● GOAL OF THE EXERCISE: Output only this range of the data below: the line that contains "The image size is (905, 672)." through the final line, both ends included, each retyped exactly.

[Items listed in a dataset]
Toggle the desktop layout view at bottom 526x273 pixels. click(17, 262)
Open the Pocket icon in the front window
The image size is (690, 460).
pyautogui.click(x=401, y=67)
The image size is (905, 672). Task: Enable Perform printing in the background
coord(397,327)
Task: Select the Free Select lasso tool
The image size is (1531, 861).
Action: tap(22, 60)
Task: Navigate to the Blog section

● WRITTEN REPLY:
The image size is (905, 672). Task: Enable Perform printing in the background
coord(397,327)
Task: Select the Free Select lasso tool
The image size is (1531, 861).
Action: tap(22, 60)
Task: Navigate to the Blog section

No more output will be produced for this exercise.